Saved entries:

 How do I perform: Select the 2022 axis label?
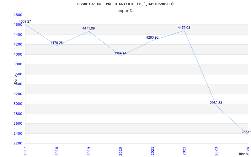[184, 150]
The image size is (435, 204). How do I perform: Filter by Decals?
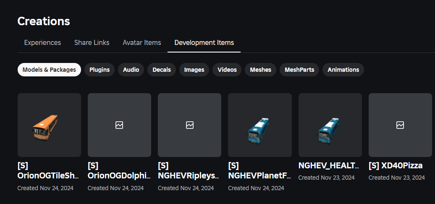coord(162,70)
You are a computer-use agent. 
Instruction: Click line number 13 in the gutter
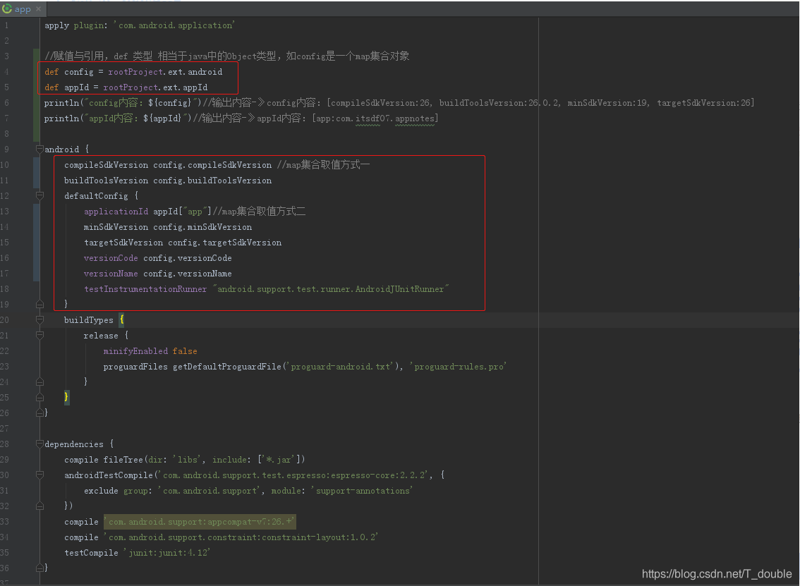click(x=6, y=211)
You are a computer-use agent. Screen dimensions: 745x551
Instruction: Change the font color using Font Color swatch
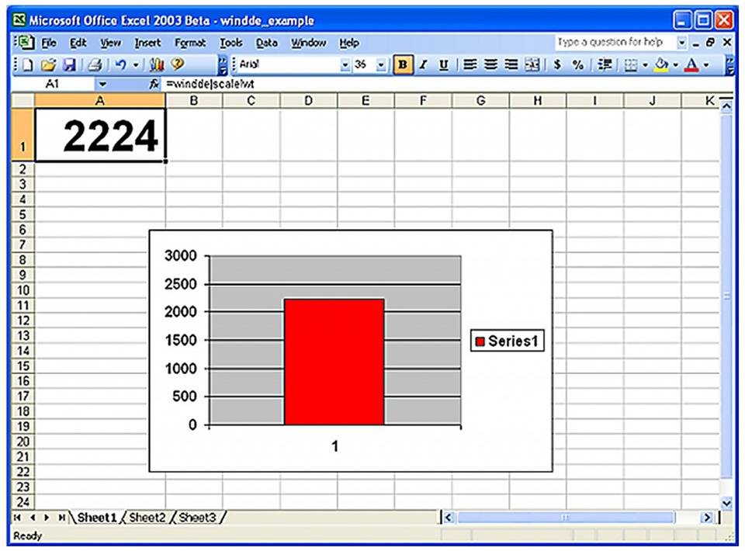(692, 65)
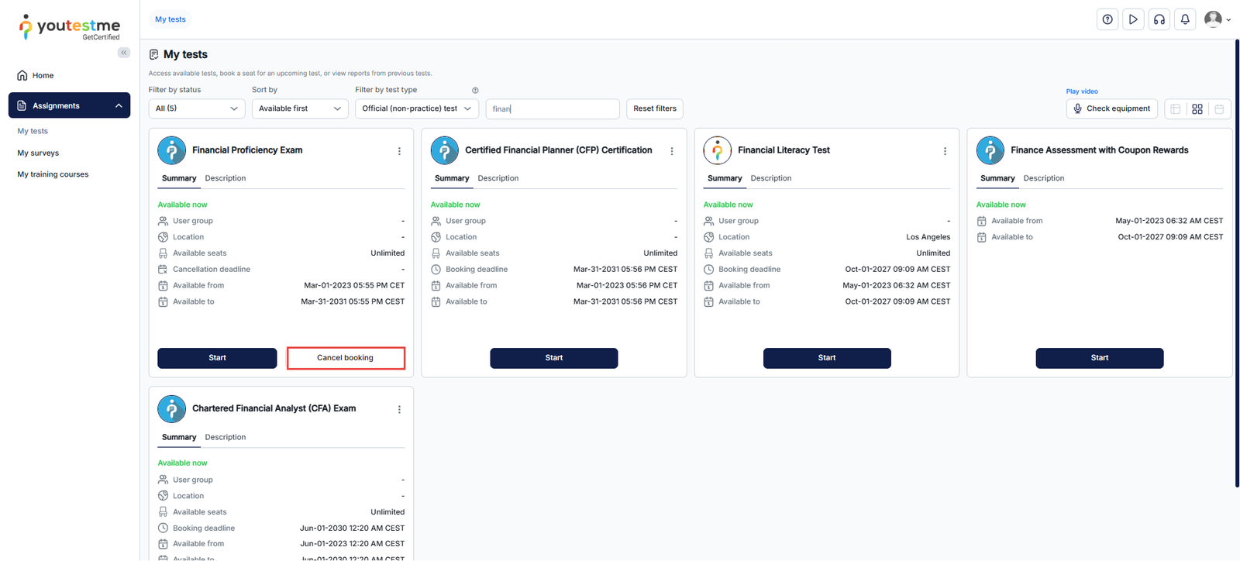Open three-dot menu on Financial Literacy Test
This screenshot has height=561, width=1240.
pyautogui.click(x=945, y=151)
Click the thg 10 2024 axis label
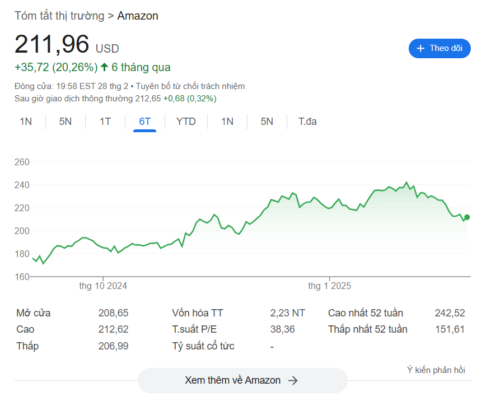Image resolution: width=491 pixels, height=401 pixels. tap(103, 286)

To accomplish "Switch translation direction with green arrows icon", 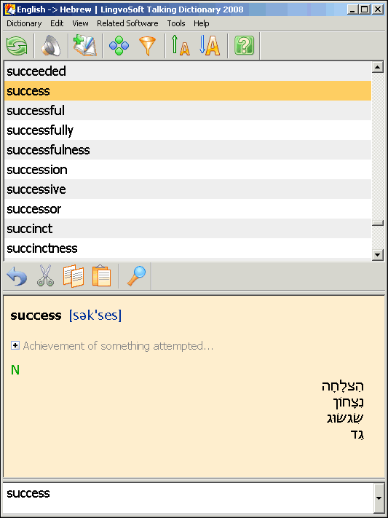I will coord(17,46).
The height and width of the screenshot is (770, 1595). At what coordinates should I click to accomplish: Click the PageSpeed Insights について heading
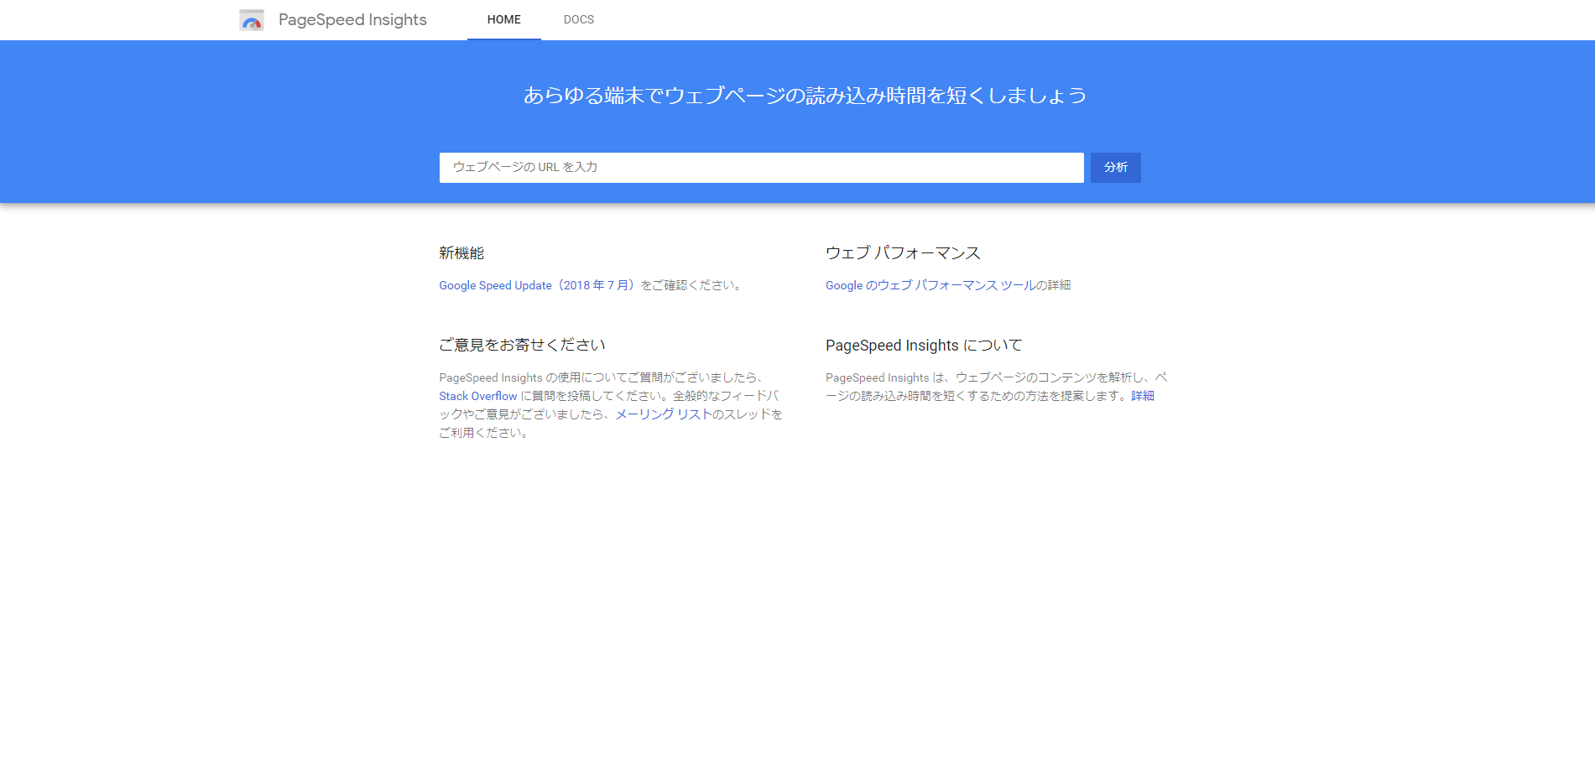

What you are asked to do
Go through the data and return each line where the word "computer" appears.

Task result
You are a computer-use agent. 
You are a computer-use agent. Screen dimensions: 745x551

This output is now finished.